For the reasons stated above, we affirm the order of the Board.

ORDER

AND NOW, this 31st day of January, 1995, the order of the Workers’ Compensation Appeal Board dated April 26, 1994 at No. A93-1451 is hereby affirmed.

. Act of June 2, 1915, P.L. 736, as amended, 77 P.S. § 991.

. Whether or not to impose a penalty for violation of the Act is a matter of discretion. Ortiz v. Workmen's Compensation Appeal Board (Fair Tex Mills, Inc.), 102 Pa.Commonwealth Ct. 493, 518 A.2d 1305 (1986). Our scope of review is to determine whether the Board abused its discretion in reversing the Referee's imposition of penalties against Employer. Smith v. Workmen's Compensation Appeal Board (Westinghouse Electric Corporation), 90 Pa.Commonwealth Ct. 246, 494 A.2d 877 (1985).

. The Kaehinski case sets forth a four-part test to determine whether benefits may be modified because work is available to a previously totally disabled claimant. An employer seeking to modify a claimant’s benefits must produce medical evidence of a change in the claimant’s condition. The employer must then produce evidence of referrals to jobs actually available to the claimant and within the category of jobs for which the claimant has been cleared. It is the claimant's burden of proving that he or she has foEowed through on the referrals in good faith. Kachinski, 516 Pa. at 252, 532 A.2d at 380.

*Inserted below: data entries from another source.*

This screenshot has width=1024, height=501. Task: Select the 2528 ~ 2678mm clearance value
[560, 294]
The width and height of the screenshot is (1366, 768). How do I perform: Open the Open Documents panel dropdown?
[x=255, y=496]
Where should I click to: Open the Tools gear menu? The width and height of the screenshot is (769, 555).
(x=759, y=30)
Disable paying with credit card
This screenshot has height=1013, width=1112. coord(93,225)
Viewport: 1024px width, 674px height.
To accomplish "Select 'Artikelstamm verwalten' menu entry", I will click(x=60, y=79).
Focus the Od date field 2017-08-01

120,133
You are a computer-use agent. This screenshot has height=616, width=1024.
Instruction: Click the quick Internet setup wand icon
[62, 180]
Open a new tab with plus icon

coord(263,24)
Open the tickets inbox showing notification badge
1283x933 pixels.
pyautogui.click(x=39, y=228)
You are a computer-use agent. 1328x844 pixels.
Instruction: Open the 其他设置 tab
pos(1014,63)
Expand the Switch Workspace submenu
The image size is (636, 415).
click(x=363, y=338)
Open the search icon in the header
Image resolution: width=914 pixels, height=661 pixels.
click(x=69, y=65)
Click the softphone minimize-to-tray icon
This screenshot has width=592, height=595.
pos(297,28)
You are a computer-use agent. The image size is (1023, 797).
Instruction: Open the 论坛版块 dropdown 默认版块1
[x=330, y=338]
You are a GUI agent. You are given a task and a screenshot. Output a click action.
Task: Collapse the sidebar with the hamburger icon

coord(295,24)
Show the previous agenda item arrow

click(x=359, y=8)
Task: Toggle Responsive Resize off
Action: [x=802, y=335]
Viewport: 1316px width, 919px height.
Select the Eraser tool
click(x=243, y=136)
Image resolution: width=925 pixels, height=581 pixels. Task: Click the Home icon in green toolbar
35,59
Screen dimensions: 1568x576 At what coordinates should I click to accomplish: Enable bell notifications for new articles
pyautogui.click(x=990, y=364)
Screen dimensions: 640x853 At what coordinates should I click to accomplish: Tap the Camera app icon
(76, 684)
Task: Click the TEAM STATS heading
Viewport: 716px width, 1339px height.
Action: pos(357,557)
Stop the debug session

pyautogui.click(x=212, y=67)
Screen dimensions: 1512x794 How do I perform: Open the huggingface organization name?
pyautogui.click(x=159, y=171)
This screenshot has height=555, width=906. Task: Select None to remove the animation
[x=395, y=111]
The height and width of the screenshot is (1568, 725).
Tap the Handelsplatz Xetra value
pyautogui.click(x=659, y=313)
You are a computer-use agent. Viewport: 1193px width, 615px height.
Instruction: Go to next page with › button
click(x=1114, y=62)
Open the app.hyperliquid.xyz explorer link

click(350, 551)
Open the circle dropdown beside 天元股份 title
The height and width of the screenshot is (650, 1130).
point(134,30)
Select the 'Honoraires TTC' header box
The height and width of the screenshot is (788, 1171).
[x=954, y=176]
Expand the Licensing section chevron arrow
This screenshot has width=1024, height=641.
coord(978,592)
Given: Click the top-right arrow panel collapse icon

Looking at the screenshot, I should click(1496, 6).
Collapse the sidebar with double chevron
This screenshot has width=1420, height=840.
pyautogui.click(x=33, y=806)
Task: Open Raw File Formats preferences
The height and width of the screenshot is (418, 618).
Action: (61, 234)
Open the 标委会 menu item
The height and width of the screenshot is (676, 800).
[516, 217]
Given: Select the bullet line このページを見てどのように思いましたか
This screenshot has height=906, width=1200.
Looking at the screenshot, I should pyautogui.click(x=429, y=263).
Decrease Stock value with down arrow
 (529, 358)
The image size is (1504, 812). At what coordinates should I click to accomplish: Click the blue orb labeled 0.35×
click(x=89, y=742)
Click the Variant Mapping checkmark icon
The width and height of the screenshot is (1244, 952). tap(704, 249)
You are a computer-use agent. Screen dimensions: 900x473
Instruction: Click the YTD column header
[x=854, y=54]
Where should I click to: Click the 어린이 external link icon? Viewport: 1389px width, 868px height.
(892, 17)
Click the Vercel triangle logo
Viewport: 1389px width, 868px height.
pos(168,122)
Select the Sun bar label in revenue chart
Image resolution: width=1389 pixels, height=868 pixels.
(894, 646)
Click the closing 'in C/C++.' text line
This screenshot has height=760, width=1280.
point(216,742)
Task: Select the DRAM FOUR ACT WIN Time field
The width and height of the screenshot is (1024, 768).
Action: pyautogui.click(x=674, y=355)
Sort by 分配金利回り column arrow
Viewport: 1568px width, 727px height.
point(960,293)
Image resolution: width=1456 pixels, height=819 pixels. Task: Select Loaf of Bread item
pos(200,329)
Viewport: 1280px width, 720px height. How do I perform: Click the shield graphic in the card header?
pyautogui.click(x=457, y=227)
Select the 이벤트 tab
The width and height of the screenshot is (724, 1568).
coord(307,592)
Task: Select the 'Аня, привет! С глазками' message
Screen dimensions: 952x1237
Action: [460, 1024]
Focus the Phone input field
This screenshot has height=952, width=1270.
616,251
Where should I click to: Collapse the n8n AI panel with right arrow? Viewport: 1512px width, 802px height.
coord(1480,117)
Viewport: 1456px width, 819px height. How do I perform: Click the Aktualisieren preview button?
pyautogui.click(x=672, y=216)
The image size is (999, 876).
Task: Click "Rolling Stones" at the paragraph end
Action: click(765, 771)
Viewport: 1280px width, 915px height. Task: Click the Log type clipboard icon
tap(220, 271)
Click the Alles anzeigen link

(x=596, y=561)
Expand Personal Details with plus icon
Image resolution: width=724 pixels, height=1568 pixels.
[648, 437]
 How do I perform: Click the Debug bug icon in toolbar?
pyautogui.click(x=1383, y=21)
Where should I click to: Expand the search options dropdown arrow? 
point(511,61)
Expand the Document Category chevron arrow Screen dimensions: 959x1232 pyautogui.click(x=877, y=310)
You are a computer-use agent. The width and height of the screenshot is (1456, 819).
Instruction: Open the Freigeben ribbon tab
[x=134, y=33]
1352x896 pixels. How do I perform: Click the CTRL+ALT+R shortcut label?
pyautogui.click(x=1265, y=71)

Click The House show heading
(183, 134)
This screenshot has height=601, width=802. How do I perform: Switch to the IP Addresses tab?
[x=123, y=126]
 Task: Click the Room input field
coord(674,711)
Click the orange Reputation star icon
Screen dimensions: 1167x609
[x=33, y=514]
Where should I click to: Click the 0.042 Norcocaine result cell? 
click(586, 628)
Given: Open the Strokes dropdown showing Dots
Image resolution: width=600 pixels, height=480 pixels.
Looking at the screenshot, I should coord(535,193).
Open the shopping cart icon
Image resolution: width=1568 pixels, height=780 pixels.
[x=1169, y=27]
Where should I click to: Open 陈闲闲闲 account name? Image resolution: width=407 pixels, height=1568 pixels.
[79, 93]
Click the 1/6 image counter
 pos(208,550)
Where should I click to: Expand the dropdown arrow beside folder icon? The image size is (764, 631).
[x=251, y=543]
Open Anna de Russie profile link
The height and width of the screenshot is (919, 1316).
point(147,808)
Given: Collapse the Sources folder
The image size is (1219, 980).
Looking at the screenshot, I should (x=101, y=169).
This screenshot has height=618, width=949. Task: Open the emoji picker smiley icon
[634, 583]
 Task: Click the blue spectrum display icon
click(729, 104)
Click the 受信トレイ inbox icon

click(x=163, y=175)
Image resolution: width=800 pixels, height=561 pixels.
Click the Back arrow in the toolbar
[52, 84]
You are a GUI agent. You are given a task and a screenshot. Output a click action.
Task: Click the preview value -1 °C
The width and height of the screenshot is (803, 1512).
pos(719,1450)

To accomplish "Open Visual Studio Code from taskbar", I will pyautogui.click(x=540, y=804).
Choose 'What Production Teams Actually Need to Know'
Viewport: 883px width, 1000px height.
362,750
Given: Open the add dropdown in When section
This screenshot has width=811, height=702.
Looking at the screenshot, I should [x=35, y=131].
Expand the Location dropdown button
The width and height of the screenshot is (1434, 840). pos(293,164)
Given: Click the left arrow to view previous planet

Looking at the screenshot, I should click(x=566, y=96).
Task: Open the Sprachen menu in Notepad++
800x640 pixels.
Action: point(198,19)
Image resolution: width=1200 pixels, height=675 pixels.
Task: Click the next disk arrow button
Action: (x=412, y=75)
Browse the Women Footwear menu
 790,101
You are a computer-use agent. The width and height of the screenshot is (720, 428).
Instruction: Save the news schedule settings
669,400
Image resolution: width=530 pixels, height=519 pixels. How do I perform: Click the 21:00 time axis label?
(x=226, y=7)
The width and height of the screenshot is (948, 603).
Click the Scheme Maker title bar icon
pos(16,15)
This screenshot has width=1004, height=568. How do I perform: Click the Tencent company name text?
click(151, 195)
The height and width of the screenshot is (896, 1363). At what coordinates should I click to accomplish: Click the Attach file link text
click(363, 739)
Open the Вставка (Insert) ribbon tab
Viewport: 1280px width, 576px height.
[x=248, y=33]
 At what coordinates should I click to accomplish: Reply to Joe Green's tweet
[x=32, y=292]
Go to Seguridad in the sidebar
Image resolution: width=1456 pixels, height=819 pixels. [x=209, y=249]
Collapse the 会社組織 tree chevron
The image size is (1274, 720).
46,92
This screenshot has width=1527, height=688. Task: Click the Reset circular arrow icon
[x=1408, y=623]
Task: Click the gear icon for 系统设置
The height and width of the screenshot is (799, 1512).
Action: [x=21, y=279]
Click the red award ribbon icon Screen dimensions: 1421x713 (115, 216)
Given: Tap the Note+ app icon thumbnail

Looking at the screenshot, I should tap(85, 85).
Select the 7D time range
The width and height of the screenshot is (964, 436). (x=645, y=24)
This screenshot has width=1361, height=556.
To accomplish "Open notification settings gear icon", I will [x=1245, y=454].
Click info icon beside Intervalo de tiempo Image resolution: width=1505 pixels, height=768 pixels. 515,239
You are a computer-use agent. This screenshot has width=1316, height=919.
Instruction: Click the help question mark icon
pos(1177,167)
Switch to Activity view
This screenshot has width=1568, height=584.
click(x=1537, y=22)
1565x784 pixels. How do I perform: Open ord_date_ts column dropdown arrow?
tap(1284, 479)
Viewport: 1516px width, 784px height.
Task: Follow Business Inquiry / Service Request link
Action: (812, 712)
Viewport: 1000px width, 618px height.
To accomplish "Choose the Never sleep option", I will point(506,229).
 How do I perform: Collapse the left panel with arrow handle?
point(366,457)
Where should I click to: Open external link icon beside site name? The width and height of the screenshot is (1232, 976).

. Although Employer did not appeal the Referee’s decision that it did not meet its burden under Kaehinski in the modification petition proceedings, we note that recent decisions by this Court have concluded that an employer does not have to provide medical approval for each and *264every job made available to a claimant prior to referring the claimant to the job if the job falls within a particular category of work for which claimant has been cleared. See Lukens, Inc. v. Workmen's Compensation Appeal Board (Williams), 130 Pa.Commonwealth Ct. 479, 568 A.2d 981 (1989), petition for allowance of appeal denied, 527 Pa. 656, 593 A.2d 426 (1990).